The Truth You Don’t Want to Know

My new favorite saying, and it seems to be rampant in the halls of success, but perhaps nowhere more so than in the IT arena when looking at IT security. As I cross a broad swath of commercial and government enterprises in the cyber defense domain, it is a continuing theme that was crystallized for me by reading a somewhat old book, Truth, Lies, and O-rings: The Story of the Challenger disaster.

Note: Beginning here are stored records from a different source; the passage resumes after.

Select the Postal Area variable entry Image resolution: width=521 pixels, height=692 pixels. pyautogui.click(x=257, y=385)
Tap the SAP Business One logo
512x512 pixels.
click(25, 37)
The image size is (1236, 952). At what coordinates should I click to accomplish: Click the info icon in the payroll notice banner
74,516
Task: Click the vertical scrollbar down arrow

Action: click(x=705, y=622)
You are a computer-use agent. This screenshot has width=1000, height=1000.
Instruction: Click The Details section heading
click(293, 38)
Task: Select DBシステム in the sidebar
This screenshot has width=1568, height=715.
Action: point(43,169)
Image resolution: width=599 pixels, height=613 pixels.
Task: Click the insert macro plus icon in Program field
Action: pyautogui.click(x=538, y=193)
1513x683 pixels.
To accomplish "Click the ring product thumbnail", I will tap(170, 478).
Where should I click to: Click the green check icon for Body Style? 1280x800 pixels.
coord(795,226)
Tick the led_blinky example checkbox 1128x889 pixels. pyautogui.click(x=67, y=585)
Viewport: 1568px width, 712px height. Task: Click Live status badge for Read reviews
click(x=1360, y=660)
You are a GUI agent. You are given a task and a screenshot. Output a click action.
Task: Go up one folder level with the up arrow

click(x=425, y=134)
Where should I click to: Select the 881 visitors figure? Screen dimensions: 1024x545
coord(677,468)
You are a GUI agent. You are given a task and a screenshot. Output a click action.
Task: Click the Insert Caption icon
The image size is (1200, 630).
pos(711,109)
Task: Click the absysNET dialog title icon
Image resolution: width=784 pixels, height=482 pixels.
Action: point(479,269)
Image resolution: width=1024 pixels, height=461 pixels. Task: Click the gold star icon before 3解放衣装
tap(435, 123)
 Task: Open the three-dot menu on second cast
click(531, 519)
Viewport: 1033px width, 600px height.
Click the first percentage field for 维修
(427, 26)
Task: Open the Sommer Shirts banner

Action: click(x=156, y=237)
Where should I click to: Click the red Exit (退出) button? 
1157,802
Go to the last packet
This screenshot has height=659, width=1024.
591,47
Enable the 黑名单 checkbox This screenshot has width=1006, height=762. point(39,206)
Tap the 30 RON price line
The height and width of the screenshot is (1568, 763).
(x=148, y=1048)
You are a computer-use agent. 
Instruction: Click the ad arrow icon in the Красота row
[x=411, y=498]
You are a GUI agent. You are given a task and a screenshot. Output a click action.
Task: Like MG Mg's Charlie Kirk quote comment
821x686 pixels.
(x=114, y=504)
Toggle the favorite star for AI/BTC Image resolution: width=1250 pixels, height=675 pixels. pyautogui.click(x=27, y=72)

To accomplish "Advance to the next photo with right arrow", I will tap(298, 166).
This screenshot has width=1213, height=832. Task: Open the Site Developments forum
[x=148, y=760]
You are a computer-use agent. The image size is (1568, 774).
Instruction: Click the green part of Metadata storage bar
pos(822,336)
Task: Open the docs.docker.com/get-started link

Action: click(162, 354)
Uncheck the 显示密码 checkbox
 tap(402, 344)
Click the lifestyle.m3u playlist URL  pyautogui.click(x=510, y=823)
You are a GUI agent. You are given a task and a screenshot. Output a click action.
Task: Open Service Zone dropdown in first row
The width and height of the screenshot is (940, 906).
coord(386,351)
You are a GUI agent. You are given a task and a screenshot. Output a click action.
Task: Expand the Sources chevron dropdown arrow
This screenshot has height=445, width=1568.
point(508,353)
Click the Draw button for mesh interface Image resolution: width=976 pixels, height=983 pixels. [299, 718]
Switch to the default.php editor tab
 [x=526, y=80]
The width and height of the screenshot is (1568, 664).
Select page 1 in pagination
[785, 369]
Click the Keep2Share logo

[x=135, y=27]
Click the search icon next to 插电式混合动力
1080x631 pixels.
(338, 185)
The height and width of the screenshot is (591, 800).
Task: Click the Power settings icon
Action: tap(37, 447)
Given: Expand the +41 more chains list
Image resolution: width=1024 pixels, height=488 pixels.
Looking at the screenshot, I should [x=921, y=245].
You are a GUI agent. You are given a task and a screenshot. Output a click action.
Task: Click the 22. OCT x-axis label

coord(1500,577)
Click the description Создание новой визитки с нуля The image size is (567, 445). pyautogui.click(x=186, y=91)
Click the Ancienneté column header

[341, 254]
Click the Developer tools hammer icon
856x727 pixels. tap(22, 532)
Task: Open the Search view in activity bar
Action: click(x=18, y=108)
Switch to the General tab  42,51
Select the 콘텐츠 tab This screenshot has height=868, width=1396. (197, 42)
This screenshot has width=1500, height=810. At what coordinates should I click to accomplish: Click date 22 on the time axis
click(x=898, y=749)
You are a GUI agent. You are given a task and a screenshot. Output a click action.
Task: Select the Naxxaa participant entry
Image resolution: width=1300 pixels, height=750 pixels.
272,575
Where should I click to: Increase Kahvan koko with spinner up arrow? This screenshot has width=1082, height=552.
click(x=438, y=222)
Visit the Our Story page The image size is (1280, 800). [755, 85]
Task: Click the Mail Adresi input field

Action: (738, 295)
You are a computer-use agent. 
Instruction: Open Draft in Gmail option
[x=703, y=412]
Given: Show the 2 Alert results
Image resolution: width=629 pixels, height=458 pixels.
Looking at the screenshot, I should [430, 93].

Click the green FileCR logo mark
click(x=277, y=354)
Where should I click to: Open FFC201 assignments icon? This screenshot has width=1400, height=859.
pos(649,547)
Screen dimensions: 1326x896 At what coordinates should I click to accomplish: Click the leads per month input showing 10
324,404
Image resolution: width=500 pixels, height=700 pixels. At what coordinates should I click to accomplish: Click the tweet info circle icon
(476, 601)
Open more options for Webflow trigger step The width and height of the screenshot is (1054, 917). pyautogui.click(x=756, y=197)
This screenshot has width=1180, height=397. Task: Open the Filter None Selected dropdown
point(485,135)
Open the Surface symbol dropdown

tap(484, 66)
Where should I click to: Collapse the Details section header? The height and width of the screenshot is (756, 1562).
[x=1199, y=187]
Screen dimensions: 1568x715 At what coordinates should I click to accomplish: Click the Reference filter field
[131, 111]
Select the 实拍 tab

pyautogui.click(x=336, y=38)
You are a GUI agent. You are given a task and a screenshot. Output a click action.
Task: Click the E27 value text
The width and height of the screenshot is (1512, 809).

Now for mature (cough older) gentlemen such as myself, this is an event I well recall. Like the generation previous to me that could say where they were when they heard Kennedy was shot, or the upcoming generation that recalls 9/11 marring their childhood, I know exactly where I was at when I heard about the Challenger disaster. I was chopping up to 5-4 in the venerable Bancroft Hall as a Plebe at the United States Naval Academy. For anyone not familiar with the event, this was the first space shuttle disaster when the external fuel tank of the shuttle exploded during launch, resulting in the eventual death of all onboard.


Of course, the call for an investigation was immediate, with NASA conducting its own failure investigation, as well as a presidential commission likewise looking into how this could have happened. In brief, the o-rings (rings used in lots of things to form a good seal. You can find examples in a waterproof flashlight for example) on the solid rocket boosters failed, resulting in a jet of fire impacting on the fuel tank until it burned through, and introduced fire to thousands of pounds of rocket fuel with predictable results. The fascinating part was that there had been evidence for years that these o-rings were susceptible to failure at low launch temperatures (that was the coldest launch in the space shuttle program history by a good 25 degrees). The engineers who built the rocket boosters were, to say the least, concerned before the launch. They called a special telecon with the NASA program manager (PM) the night before. In that telecon, the NASA manager essentially said “prove to me this will fail” instead of what he should have been saying; “prove to me this would work.” Aborting a launch was bad. The PM would look bad and his superiors had made it clear that “their section” did not hold up launches. So the O-ring problem was the truth he did not want to know and he pushed back on the engineers for “proof” until he got the answer he wanted. “It is OK to launch boss. Our contract is up for renewal and really we are sorry we bothered you.” Indeed it was the truth NASA had resisted knowing for some time. The seven astronauts including one first-time high school teacher turned space traveler, all died.


Then of course came the “here is why it is not my fault” part of the exercise, and indeed it seems NASA still was working to not know that cold temperatures and failure of the o-rings were the causes of the accident. The book does an admirable job laying all of this out from one astonishing page to the next.


What really struck me though was the thought that “This is the problem we have in Cyber.” Same issue. The truth we do not want to know. “We care a lot about security and want to make sure we are secure blah blah blah blah.” Oh but not that truth. I don’t want to really know that the things we spent a lot of money on are not wired together well. We have an expensive Intrusion Detection System (IDS). Yeah us. We must be good right? Well of course the alerts go to a log file that nobody looks at but we can tell the auditors we have one.


This afternoon I was reading an older Verizon Data Breach Digest, a publication where across the last years’ worth of breaches they have investigated, Verizon lays out common scenarios to provide lessons learned to a broader community. Buried in the center of paragraph 16 of scenario #1 I find, “Many of the core pieces of security existed – anti-virus deployments, intrusion detection sensors, and NetFlow capture were all available, but mostly unused.” Yep. Completely matches my experience. That was just scenario #1. I can hardly wait to get through the other 17.


As we look to move forward as a security industry this is really our top problem. We have to be willing to know the real truth. Only then can we take smart effective steps to improve security.